En second lieu, aux termes de l’article L. 612-6 du code de l’entrée et du séjour des étrangers et du droit d’asile : « Lorsqu’aucun délai de départ volontaire n’a été accordé à l’étranger, l’autorité administrative assortit la décision portant obligation de quitter le territoire français d’une interdiction de retour sur le territoire français. Des circonstances humanitaires peuvent toutefois justifier que l’autorité administrative n’édicte pas d’interdiction de retour. (…) ». Aux de l’article L. 612-10 du code de l’entrée et du séjour des étrangers et du droit d’asile : « Pour fixer la durée des interdictions de retour mentionnées aux articles L. 612-6 et L. 612-7, l’autorité administrative tient compte de la durée de présence de l’étranger sur le territoire français, de la nature et de l’ancienneté de ses liens avec la France, de la circonstance qu’il a déjà fait l’objet ou non d’une mesure d’éloignement et de la menace pour l’ordre public que représente sa présence sur le territoire français. (…) ».
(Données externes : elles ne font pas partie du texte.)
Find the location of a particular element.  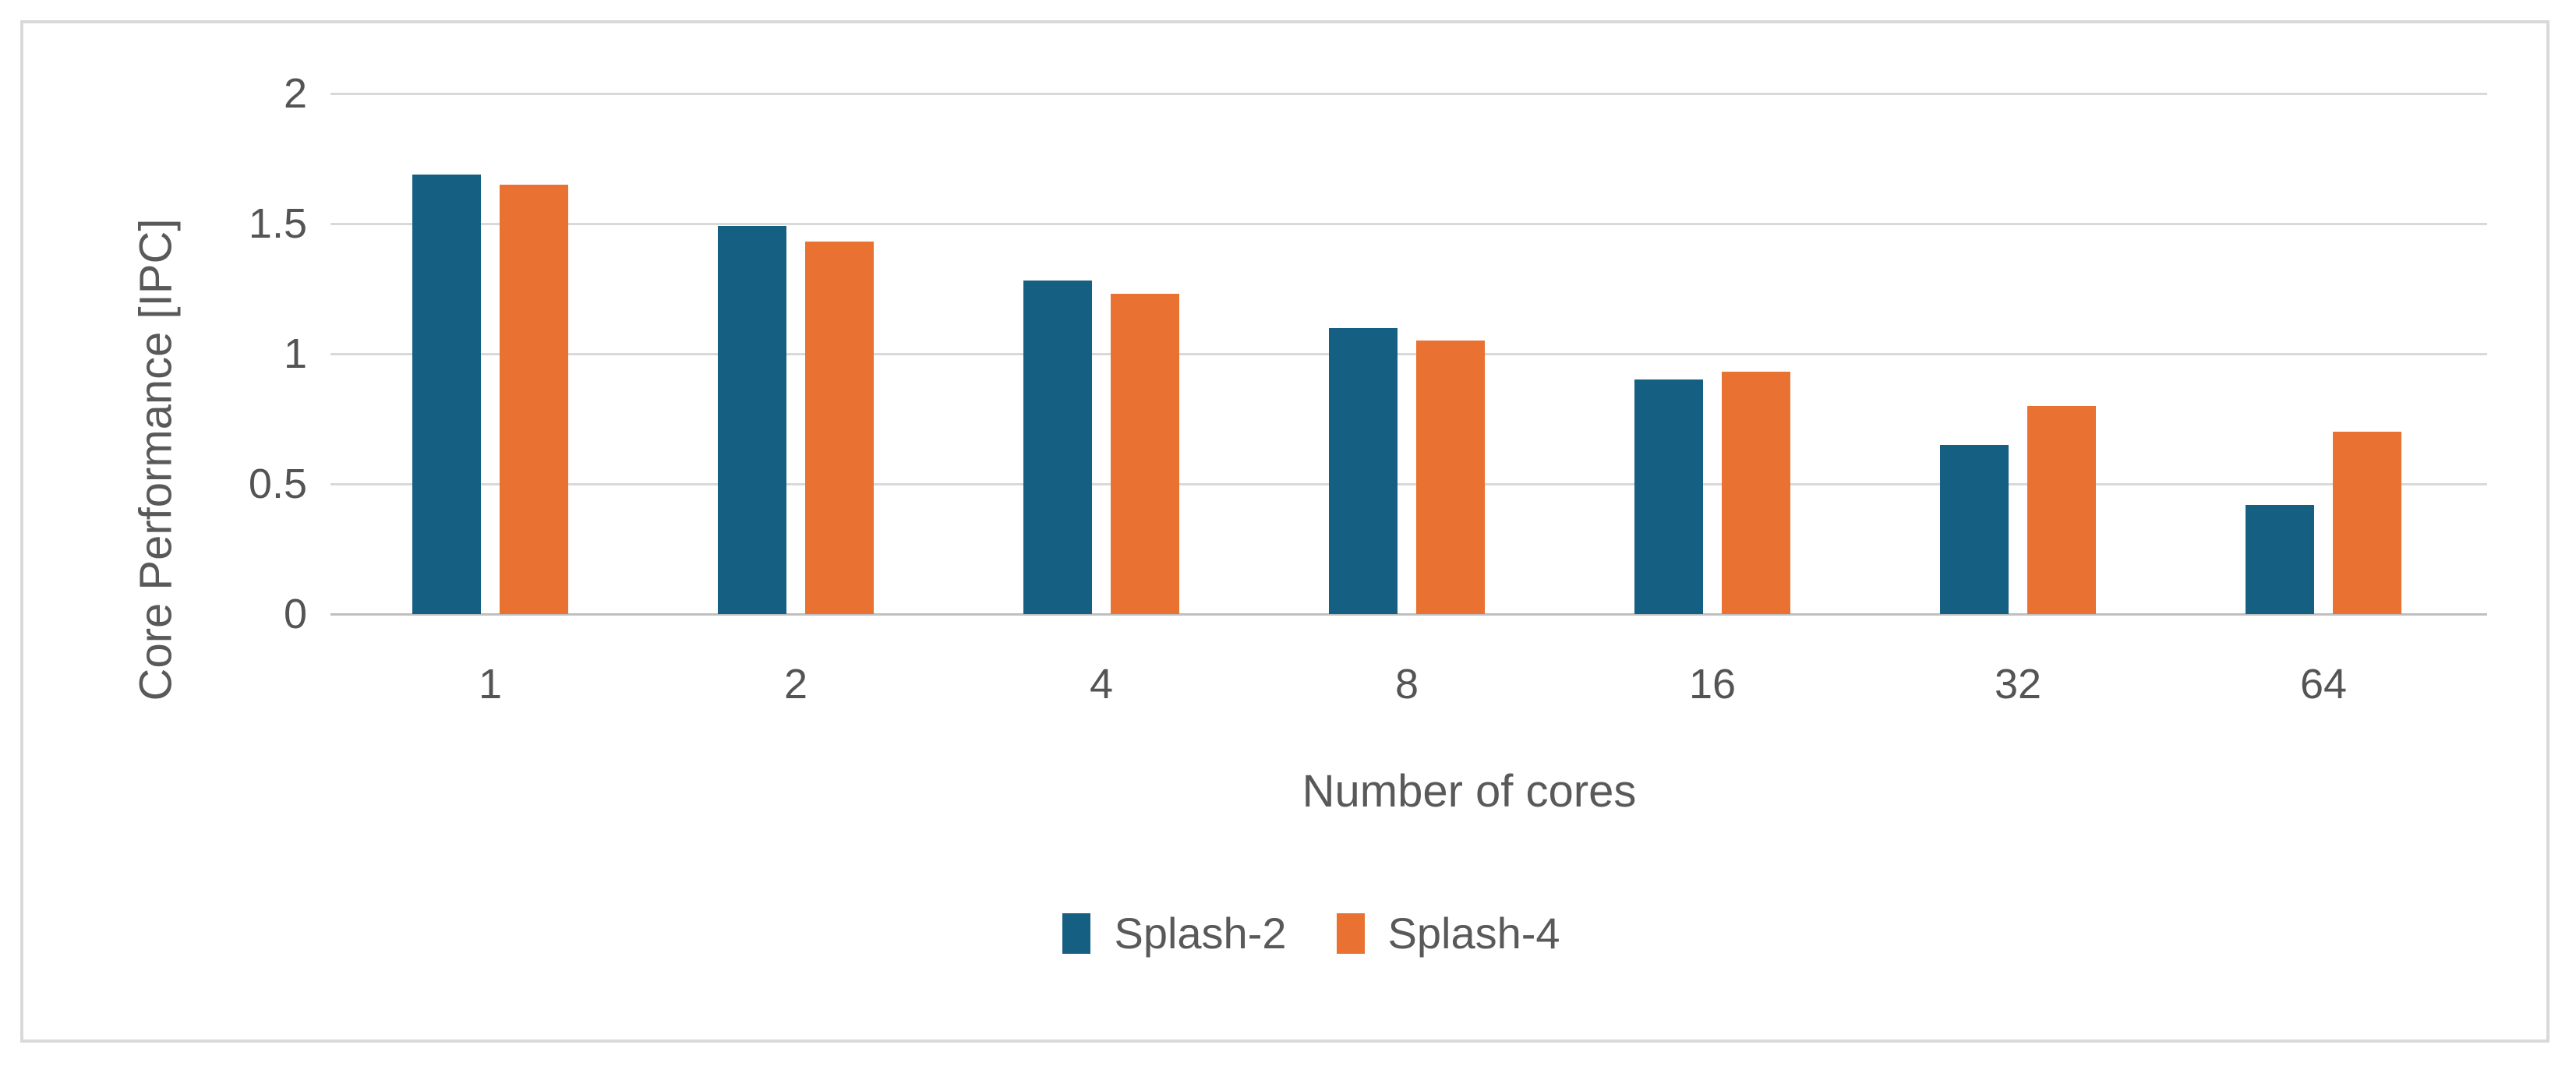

M. A… soutient que le préfet n’a pas examiné les circonstances notamment humanitaires qui peuvent faire obstacle à une interdiction de retour sur le territoire français durant douze mois et aurait ainsi fait une inexacte application de l’article L. 612-10 du code de l’entrée et du séjour des étrangers et du droit d’asile et commis une erreur manifeste d’appréciation de sa situation au regard de la durée de sa présence en France, de l’intensité de ses liens avec la France et du fait qu’il ne représente pas une menace pour l’ordre public. Il ressort toutefois des pièces du dossier et de ce qui a été relevé au point 10, que M. A… ne réside et se maintient irrégulièrement sur le territoire français que depuis deux ans, qu’il n’établit pas disposer de liens durables et intenses avec la France ou d’une insertion professionnelle particulière au travers de son poste d’employé polyvalent dans un restaurant, enfin, qu’il a été interpellé le 14 février 2025 pour des faits de conduite sans permis. Dès lors, le préfet de la Seine-Saint-Denis n’a pas fait une inexacte application des dispositions mentionnées au point précédent ni commis d’erreur manifeste d’appréciation de sa situation en prononçant à son encontre une interdiction de retour sur le territoire français durant un an.
Il résulte de tout ce qui précède que la requête de M. A… n’est pas fondée et doit être rejetée, en toutes ses conclusions.
DÉCIDE :
Article 1er : La requête de M. A… est rejetée.
Article 2 : Le présent jugement sera notifié à M. E… A… et au préfet de la Seine-Saint-Denis.
Délibéré après l’audience du 18 décembre 2025, à laquelle siégeaient :
M. Baffray, président,
Mme Lançon, première conseillère,
Mme Gaullier-Chatagner, première conseillère.
Rendu public par mise à disposition au greffe le 30 décembre 2025
Le président-rapporteur,
J.-F. Baffray
L’assesseure la plus ancienne,
L.-J. Lançon
La greffière,
M. C…
La République mande et ordonne au préfet de la Seine-Saint-Denis en ce qui le concerne ou à tous commissaires de justice à ce requis en ce qui concerne les voies de droit commun contre les parties privées, de pourvoir à l’exécution de la présente décision.